Текст для чтения =
_ _ _
Ориентация на маргинальный прием лишний раз подчеркивает маргинальность Мариенгофа, поэтому неудивительно, что его никогда не воспринимали как авангардиста-новатора.[390] Вместе с тем Иван Грузинов возводил разноударную рифму в общеимажинистский принцип: «Едва заметное музыкальное касание одного слова о другое дает воспринимающему больше, чем фанфары старых точных рифм. Особым покровительством имажинистов пользовались до сих пор рифмы составные и обратные, рифмы и ассонансы на разноударные слова. Значительное внимание уделяется также амебам, которыми изобилуют наши стихи».[391] Мотивировка приема вполне «имажинистична» — уменьшение значения музыкальности во взаимоотношениях элементов, что, со своей стороны, подчеркивает их образную связь. Разноударные рифмы — «рифмы для глаз», в которых графическое сходство сохраняется, но звуковое разрушается.[392] Поэтому футуристы не так много экспериментировали в этой области. Однако имажинисты интересуются образностью языка, его визуальной стороной, а это напрямую касается рифмы. И здесь Мариенгоф выступает в роли главного «разноударника» русского авангарда. Его продолжателей в разработке этого приема следует искать среди ленинградских имажинистов.

В первой книге стихов Мариенгофа «Витрина сердца» (1918) разноударные рифмы отсутствуют. Но в лирических поэмах 1919–1921 годов их уже можно обнаружить. Кульминация в использовании данного приема приходится на 1921 год, когда «в трагедии „Заговор дураков“ <…> бушует настоящая оргия разноударности».[393] Этому можно найти вполне естественное объяснение. Так, анализируя пьесу, Т.В. Никольская приходит к выводу, что, поскольку главным действующим лицом является Тредиаковский («рифм и метра опытный фельдмаршал»), он и есть alter ego «разноударника» Мариенгофа.[394] Правда, его собственное «пророческое» появление в тексте[395] несколько осложняет такую интерпретацию, однако не лишает ее логики. Тем более что при первом появлении Тредиаковского в пьесе дается отсылка к сборнику Мариенгофа «Стихами чванствую»: «Вот тот, кто стихами пьянствует, / Чья лира поет, как гром».[396] В центре трагедии эпизод, в котором поэт Тредиаковский читает императрице Анне оду со смелыми, напоминающими об имажинистах 1920-х годов, эротическими образами: «Сосцы своих грудей, тяжелых молоком и салом, / Ты вкладывала трем младенцам в нежный рот. / О, Государыня, тебя сосали / Пехота, кавалерия и флот…»[397] За эти стихи поэт получает пощечину от императрицы. В основе эпизода лежит исторический анекдот, разные версии которого Мариенгоф «смонтировал» для своей пьесы.[398]

Однако вновь обратимся к «Магдалине». Взаимосвязанные элементы Мариенгоф располагает здесь далеко друг от друга, чем вынуждает читателя активно участвовать в реконструкции смысловых соотношений текста:

Магдалина,

Я тоже люблю весну.
_ _ _
Данные =
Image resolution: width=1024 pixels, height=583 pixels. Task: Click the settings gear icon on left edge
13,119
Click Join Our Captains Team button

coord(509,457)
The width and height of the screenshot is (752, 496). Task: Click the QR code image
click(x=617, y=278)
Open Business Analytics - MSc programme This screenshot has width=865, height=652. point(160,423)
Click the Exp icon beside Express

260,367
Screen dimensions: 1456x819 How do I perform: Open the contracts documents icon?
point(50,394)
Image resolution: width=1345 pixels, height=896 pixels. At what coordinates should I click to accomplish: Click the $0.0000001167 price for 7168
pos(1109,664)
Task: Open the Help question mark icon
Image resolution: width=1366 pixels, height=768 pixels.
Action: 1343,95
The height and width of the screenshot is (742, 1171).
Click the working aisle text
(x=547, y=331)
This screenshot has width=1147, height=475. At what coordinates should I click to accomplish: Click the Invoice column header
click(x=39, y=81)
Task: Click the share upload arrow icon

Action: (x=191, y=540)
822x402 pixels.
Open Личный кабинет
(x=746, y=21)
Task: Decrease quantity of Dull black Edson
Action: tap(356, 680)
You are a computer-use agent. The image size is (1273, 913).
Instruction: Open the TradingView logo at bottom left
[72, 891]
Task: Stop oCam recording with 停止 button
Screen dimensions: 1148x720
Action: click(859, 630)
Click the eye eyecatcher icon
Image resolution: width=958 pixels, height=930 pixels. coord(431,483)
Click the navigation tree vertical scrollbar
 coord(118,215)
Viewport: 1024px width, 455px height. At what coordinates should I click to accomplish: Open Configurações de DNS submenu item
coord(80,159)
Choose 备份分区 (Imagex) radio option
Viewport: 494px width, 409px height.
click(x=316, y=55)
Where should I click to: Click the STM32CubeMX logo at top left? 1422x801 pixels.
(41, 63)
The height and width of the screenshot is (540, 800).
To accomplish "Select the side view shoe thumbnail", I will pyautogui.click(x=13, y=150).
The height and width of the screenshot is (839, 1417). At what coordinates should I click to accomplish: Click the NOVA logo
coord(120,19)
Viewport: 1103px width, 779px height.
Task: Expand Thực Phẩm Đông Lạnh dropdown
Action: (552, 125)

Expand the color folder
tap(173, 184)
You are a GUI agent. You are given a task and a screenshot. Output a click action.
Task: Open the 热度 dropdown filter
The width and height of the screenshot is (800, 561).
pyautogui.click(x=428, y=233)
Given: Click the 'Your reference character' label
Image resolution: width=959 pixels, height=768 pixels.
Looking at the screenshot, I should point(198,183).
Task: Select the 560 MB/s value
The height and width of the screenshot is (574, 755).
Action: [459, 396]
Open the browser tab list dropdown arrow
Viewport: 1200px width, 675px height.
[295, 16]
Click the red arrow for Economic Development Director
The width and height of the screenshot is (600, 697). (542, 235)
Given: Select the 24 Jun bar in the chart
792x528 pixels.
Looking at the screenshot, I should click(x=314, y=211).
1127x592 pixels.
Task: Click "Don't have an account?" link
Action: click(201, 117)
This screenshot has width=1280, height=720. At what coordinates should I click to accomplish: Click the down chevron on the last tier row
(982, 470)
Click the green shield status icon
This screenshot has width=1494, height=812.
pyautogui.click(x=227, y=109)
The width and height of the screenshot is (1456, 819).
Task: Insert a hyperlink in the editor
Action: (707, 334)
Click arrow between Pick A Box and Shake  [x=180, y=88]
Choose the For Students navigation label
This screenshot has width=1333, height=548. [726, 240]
_ _ _
Задания =
1. Согласно тексту о разноударных рифмах Мариенгофа, в какой его книге стихов таких рифм нет?
2. Продолжите текст о разноударных рифмах Мариенгофа, начав сразу после его последней строки.

Ответы к заданиям =
1. В первой книге стихов «Витрина сердца» (1918).

2.
Знаешь, когда, разбивая, как склянки,

Тинькает

Солнце льдинками.

А нынче мохнатые облака паутиной

Над сучьями труб виснут,

И ветер в улицах кувыркается обезьянкой,

И кутают

Туманы пространства в тулупы, в шубы, —

Еще я хочу, Магдалина,

Уюта

Никогда не мятых мужчиной

Твоих кружевных юбок.[399]

Как видим, поэт не ограничивается здесь разноударными рифмами, в которых ударение передвигается на соседний слог, что провоцирует их сопоставление с обычными. Он расставляет сдвинутые рифмы «необычно далеко друг от друга (иногда рифму находишь только на следующей странице)».[400] Марков приводит в качестве примера подобной организации текста начало поэмы «Друзья». Однако мы полагаем, что имеем дело с более общим принципом поэтики Мариенгофа. Культ «разноударника» связан у него с поиском новых выразительных средств для передачи абсолютной фрагментарности окружающего мира, целостность которого поэт восстанавливает вместе со своим читателем.